• Records
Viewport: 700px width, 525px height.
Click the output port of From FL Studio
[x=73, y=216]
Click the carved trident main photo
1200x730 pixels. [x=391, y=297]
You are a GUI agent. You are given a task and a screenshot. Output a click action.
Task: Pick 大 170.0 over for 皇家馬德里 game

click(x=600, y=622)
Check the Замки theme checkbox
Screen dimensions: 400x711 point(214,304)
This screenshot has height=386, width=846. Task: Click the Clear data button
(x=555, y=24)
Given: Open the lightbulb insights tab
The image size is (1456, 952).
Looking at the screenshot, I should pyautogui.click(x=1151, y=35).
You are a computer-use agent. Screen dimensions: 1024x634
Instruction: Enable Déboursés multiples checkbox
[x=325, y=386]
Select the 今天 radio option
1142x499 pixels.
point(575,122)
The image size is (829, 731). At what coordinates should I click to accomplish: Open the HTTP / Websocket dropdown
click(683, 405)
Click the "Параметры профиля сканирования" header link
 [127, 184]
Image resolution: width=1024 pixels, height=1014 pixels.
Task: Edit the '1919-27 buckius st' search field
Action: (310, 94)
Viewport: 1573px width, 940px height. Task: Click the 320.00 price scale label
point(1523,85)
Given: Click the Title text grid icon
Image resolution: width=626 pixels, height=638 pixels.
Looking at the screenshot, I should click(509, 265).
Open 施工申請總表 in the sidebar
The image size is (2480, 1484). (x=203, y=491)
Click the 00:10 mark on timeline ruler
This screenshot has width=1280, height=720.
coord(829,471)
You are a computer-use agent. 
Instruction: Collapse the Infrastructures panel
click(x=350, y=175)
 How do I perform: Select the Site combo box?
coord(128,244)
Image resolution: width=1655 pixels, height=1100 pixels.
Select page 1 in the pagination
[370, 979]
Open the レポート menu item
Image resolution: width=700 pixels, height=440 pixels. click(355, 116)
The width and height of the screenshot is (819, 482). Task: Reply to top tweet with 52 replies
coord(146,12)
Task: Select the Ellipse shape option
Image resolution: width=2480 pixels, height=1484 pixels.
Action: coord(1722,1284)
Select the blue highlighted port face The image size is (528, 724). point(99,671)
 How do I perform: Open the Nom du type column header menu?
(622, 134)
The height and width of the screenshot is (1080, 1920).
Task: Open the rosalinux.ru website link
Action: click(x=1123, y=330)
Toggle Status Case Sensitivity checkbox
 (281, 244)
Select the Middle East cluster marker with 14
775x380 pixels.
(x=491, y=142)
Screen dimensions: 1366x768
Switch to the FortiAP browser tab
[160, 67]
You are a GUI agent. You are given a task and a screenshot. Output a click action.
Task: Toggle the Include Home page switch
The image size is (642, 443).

• Task statement
Find every line in the data above that contains the word "option" and copy each one.

• Expected answer
Select the 今天 radio option
Task: Select the Ellipse shape option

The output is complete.